Israeli airstrikes pounded Beirut’s Hezbollah-controlled southern suburbs for a second consecutive day on Wednesday, as Lebanon waited to hear Washington’s latest ceasefire proposals after a US official expressed hope a truce could be reached.
More than seven weeks since Israel went on the offensive against Hezbollah, mid-morning airstrikes levelled half a dozen buildings in the Beirut suburb known as Dahiyeh and killed eight people in Dawhit Aramoun, a village south of the capital. The dead included three women and three children, Lebanon’s health ministry said.
“They used to hit Dahiyeh at night, now they are doing it in daytime. Things are intensifying day after day,” said Hassan Moussa, 40, speaking in Beirut, adding that Israeli airstrikes had also widened to areas such as Aramoun.
Israel launched a major air and ground offensive against the heavily armed Hezbollah in late September after nearly a year of cross-border conflict fought in parallel with the Gaza war.
The Israeli military said its air force had destroyed nine Hezbollah weapons storage facilities and command centres in strikes in the Beirut area, and that Hezbollah fired 40 projectiles into Israel on Wednesday. Six Israeli soldiers had been killed in combat in southern Lebanon, the military said.
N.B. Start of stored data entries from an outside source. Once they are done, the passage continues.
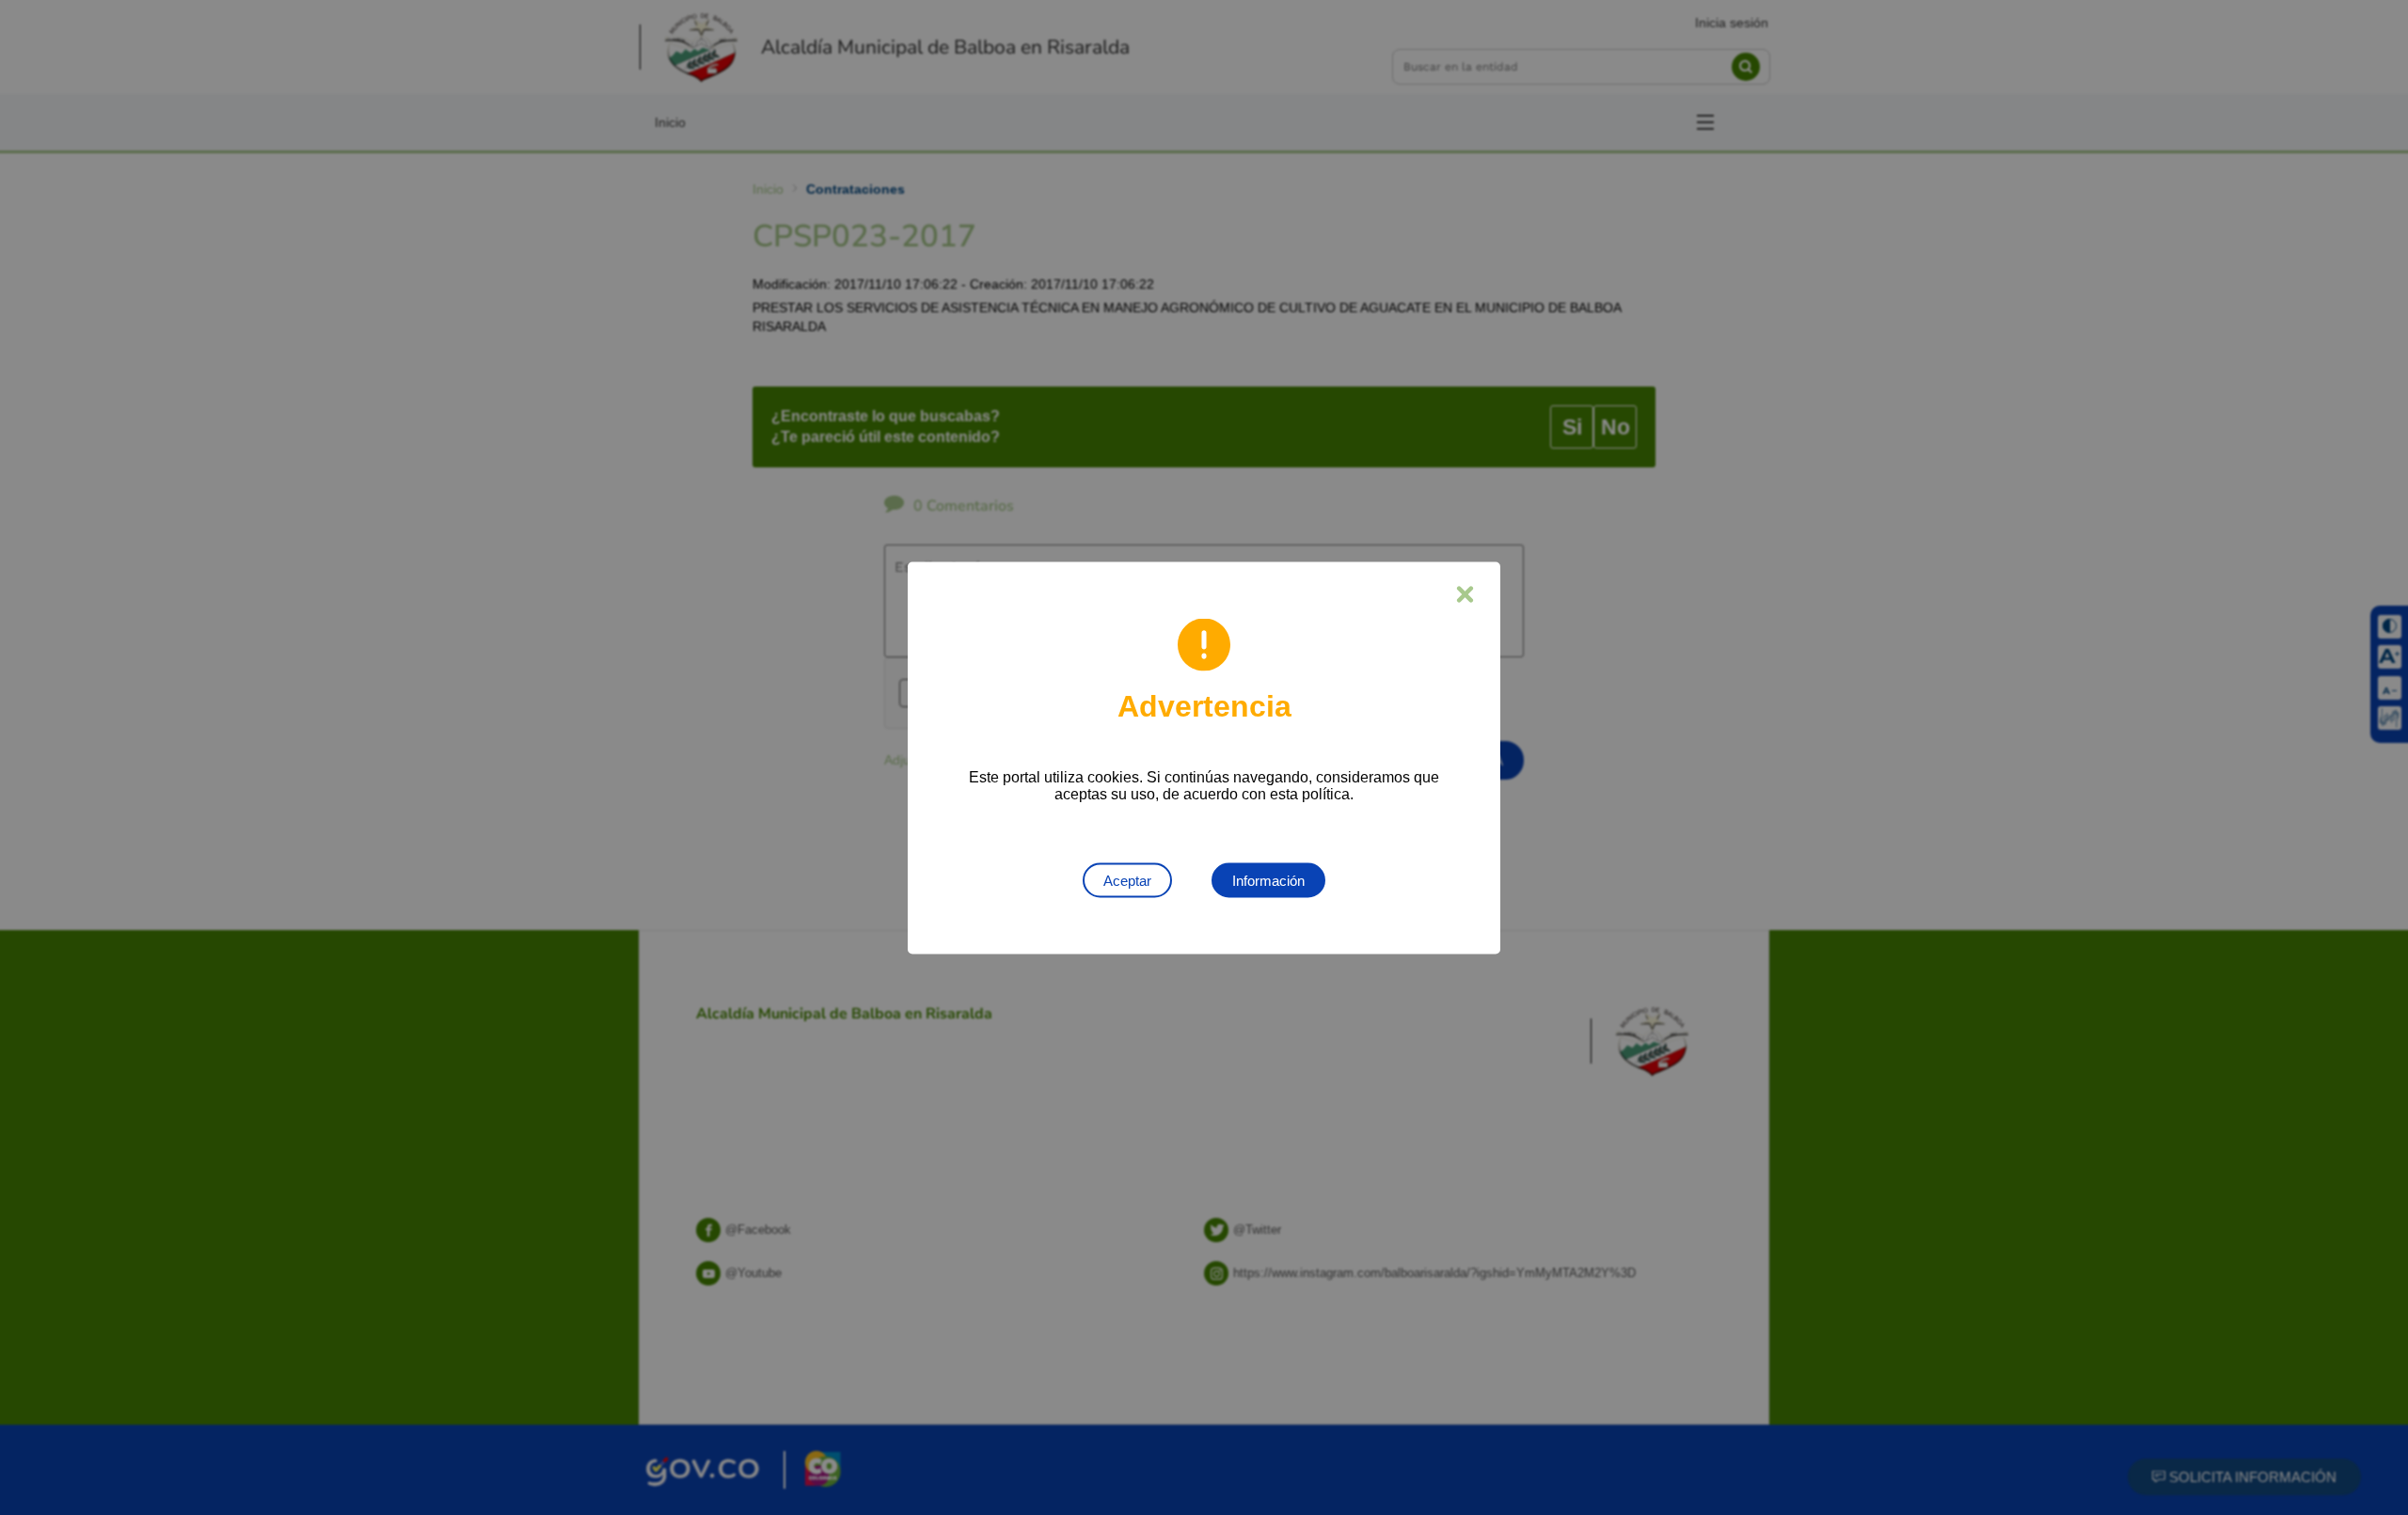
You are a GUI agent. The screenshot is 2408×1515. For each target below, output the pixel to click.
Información (1268, 880)
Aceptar (1127, 880)
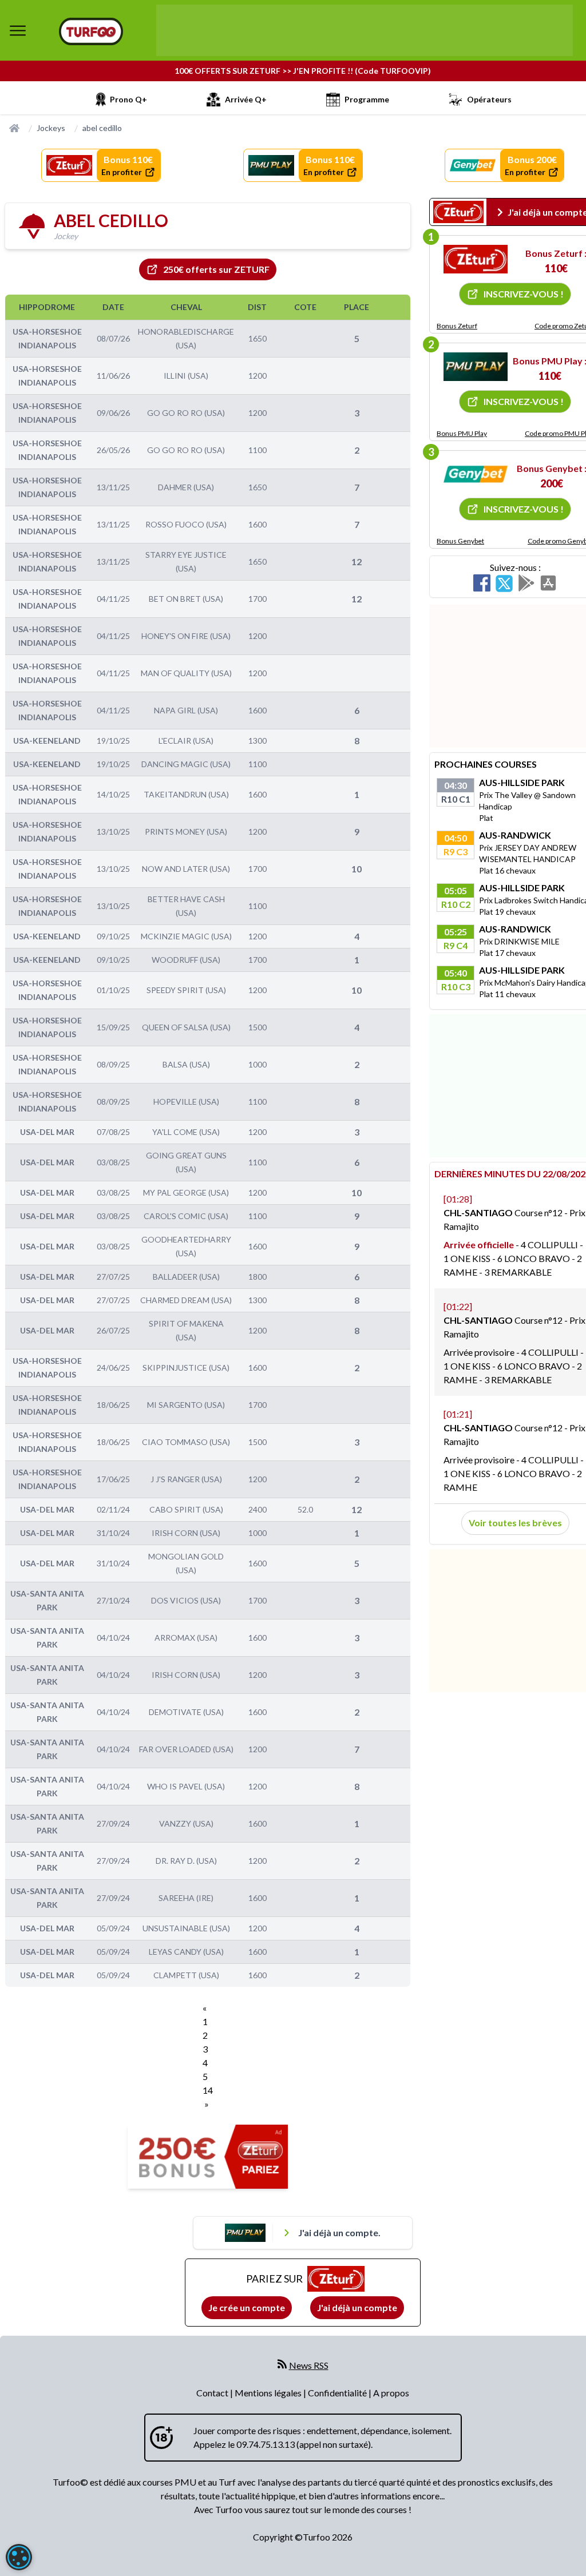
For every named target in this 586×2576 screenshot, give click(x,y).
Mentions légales (269, 2392)
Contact (213, 2392)
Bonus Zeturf (457, 325)
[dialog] (19, 2557)
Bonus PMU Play (462, 433)
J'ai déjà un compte (357, 2307)
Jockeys (51, 128)
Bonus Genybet (460, 541)
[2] (476, 366)
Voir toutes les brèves (515, 1522)
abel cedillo (102, 128)
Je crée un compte (246, 2307)
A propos (391, 2392)
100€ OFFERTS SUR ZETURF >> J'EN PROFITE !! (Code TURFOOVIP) (303, 71)
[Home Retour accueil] (91, 31)
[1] (476, 259)
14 (208, 2090)
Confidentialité (338, 2392)
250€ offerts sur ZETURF (216, 269)
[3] (476, 474)
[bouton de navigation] (17, 30)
It said a heavy barrage of rockets was fired later in the day from Lebanon at Israel, where sirens sounded in the central areas. There were no immediate reports of any damage or casualties from that attack.
White House envoy Amos Hochstein, the U.S. official who has led several fruitless attempts to broker a ceasefire over the last year, told Axios that he thought “there is a shot” at a truce in Lebanon soon. “I am hopeful we can get it.”
His comments point to a last-ditch bid by the outgoing administration of U.S. President Joe Biden to secure a Lebanon ceasefire as diplomacy to end the Gaza war appears adrift, with mediator Qatar having suspended its role.
Read more: Israeli strikes kill 20 in Lebanon, Hezbollah strikes back
The United States and other world powers say a ceasefire in Lebanon must be based on U.N. Security Council resolution 1701 which ended a war between the sides in 2006. The resolution demands that the areas of south Lebanon near the Israeli border be free of any weapons other than those of the Lebanese state.
Israel long complained it was never implemented, pointing to Hezbollah weapons and fighters at the border. Lebanon in turn accused Israel of violating the resolution, with Israeli warplanes regularly violating its airspace.
Lebanese Parliament Speaker Nabih Berri, a political ally of Hezbollah and endorsed by it to negotiate, was quoted as saying that Lebanon was awaiting concrete ceasefire proposals and had not been informed officially of any new ideas.
“What is on the table is only Resolution 1701 and its provisions, which must be implemented and adhered to by both sides, not by the Lebanese side alone,” Berri, who helped negotiate the 2006 truce, told Asharq Al-Awsat newspaper.
Israel wants the right to intervene itself to enforce any ceasefire if it deems it necessary, noting the presence of U.N. peacekeepers in south Lebanon had not stopped Hezbollah from building forces in the area.